The story that became Paradise: Love was the most elaborated of the three. Seidl considered setting it in other parts of the world where female sex tourism is common, but chose Kenya, and Africa, partially because the colonial history would add another layer to the film. The team traveled in Kenya for two years looking for the right locations. Casting of the lead actress took one year before Margarethe Tiesel won the part. The cast is a mix of professionals and first-time actors; the "Beach Boys" were locals found on the Kenyan beaches.

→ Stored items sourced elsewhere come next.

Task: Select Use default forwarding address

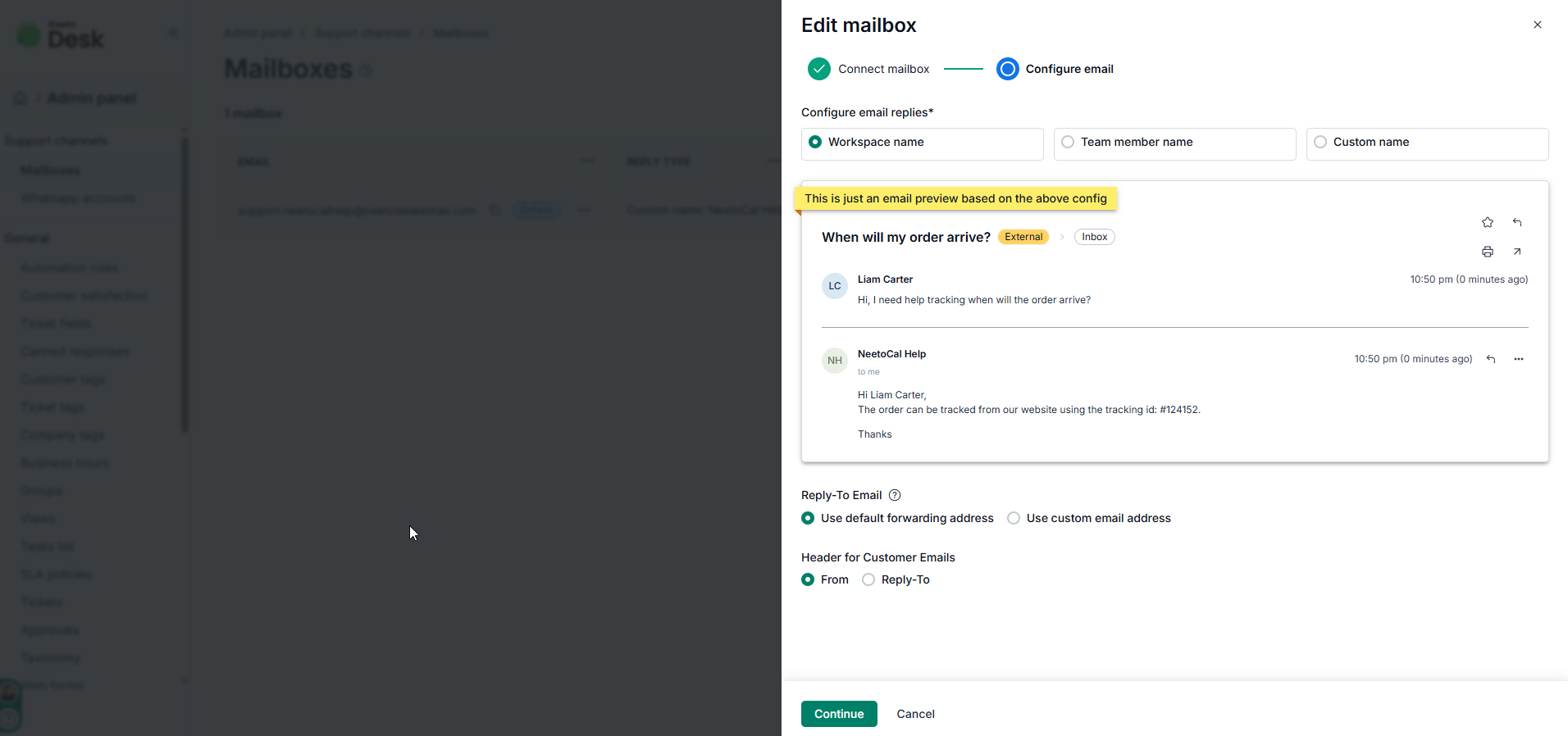Action: (808, 518)
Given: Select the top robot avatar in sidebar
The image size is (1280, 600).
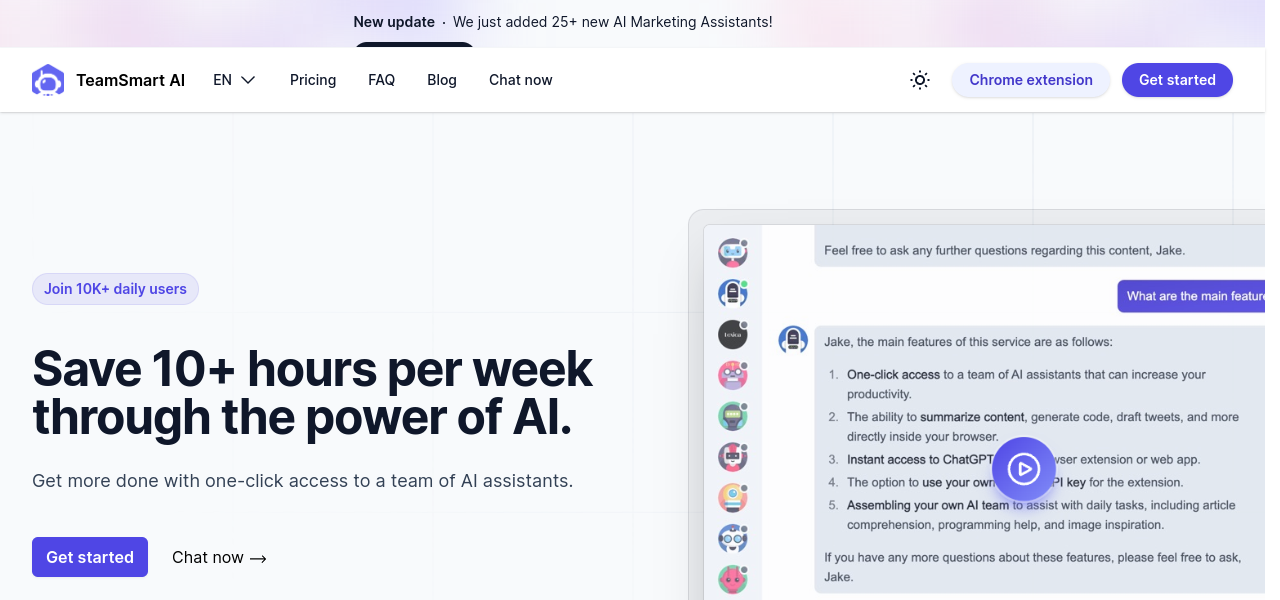Looking at the screenshot, I should point(733,253).
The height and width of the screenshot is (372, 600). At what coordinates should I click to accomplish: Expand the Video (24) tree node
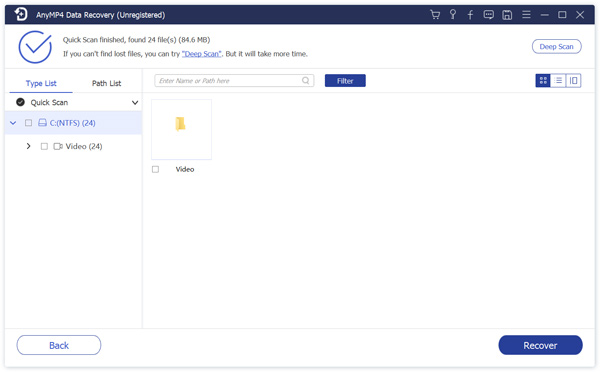click(x=28, y=146)
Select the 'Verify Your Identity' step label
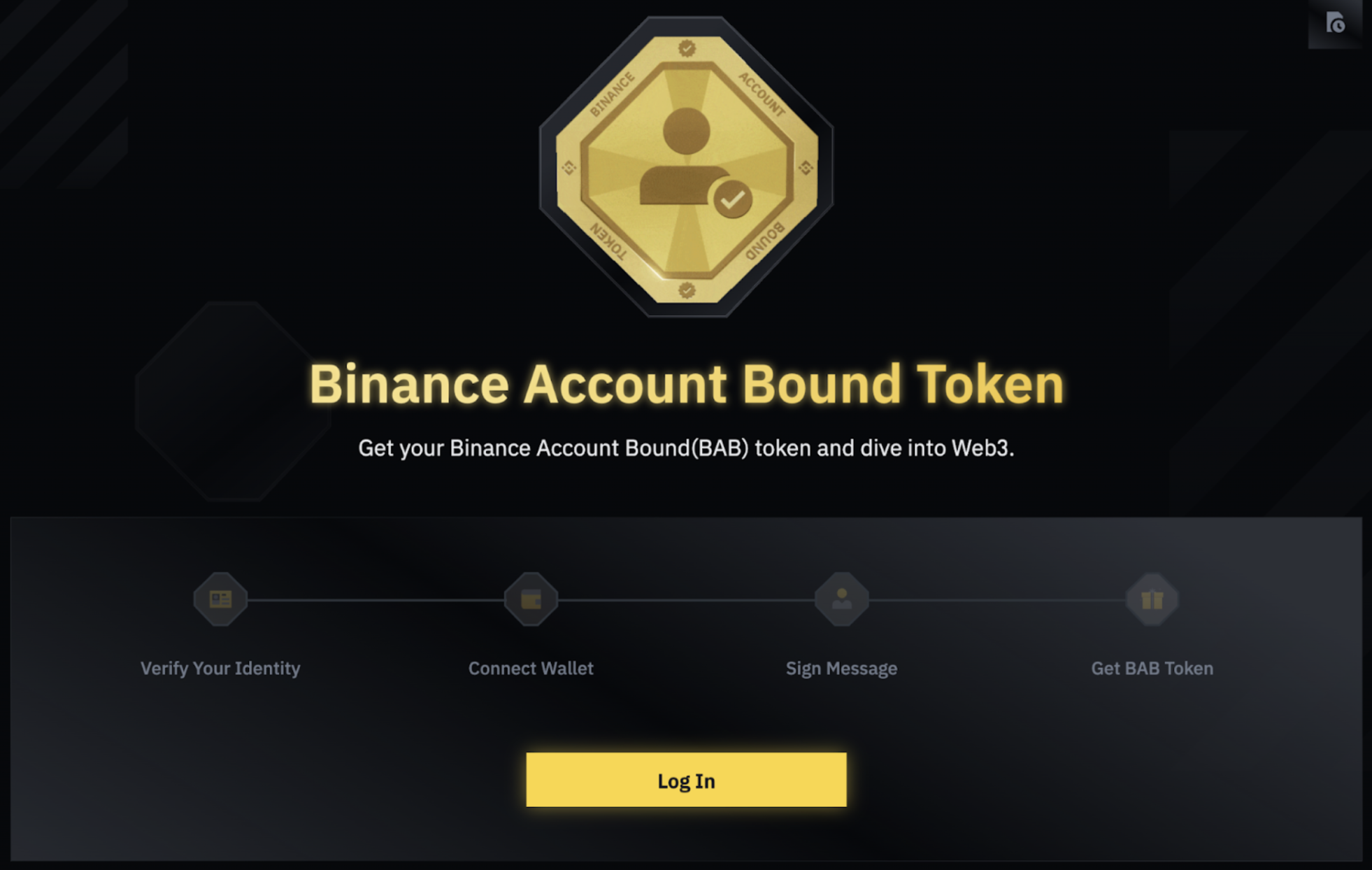Screen dimensions: 1372x870 pos(220,669)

The film was produced through the director's Austrian company Ulrich Seidl Film, with Germany's Tat Film and France's Société Parisienne as co-producers. Further co-production support came from the broadcasters ORF, Arte and Degeto. The project received funding from Österreichisches Filminstitut, Filmfonds Wien, Land Niederösterreich, Eurimages, the French National Center of Cinematography and Medien- und Filmgesellschaft Baden-Württemberg.

===Filming===
Principal photography of the whole three-part project took place between 22 October 2009 and 14 September 2010 in Kenya and Vienna. Everything was shot on location, so that real events could be captured along with the fictitious content. The hotel in the film is the Flamingo Beach Resort & Spa Mombasa. Several street scenes are shot in front of the hotel. The screenplay contained instructions for what information each scene would contain, but no scripted lines, and was constantly reworked during filming. Scenes were shot chronologically to make unexpected turns possible and leave the ending open. As Seidl had difficulties choosing one of the two final candidates for the male lead, he decided to start filming with both and changed the story according to how it played out. In the script, the main character had been an experienced sex tourist, but when Seidl saw the actors interact, he decided to rewrite it as her first time in Kenya, as it would look more credible that way.

===Post-production===
Editing of the whole project took one year and a half. Seidl went through many rough cuts of which he thought several were good films, but realised that no matter what, it was going to end up five and a half hours long. He also thought the three different stories weakened each other, instead of making each other more interesting. The decision was then taken to split the project into three separate films, and release them as a trilogy.

==Release==
Paradise: Love premiered on 18 May 2012 in competition at the 65th Cannes Film Festival. The trilogy's other installments, Paradise: Faith and Paradise: Hope, are planned to appear at forthcoming film festivals.

===Critical response===
Allan Hunter of Screen International wrote: "Love adheres to [Seidl's] methods of working without a traditional script and developing individual scenes from detailed planning and the interaction of professional and non-professional actors. In Love, that results in memorable, highly convincing naturalistic moments as Teresa discusses her desires and vulnerability with a giggly fellow sex tourist or bitterly confronts the reality of a country where love is a transaction rather than a genuine response of the heart. It also creates a rambling, overlong film that just doesn’t grip sufficiently to overcome the predictability of the story." Leslie Felperin wrote in Variety: "Ulrich Seidl's Paradise: Love is hardly the first film to explore the world of wealthy women and the young studs who service them; it's not even the first to do it in a sex-tourism context, having been beaten to the punch by 2006's Heading South. But it sure as hell is the dirtiest. ... Repulsive and sublimely beautiful, arguably celebratory and damning of its characters, it's hideous and masterful all at once, Salo with sunburn." Also Screen International and The Hollywood Reporter compared the film to Heading South in their reviews.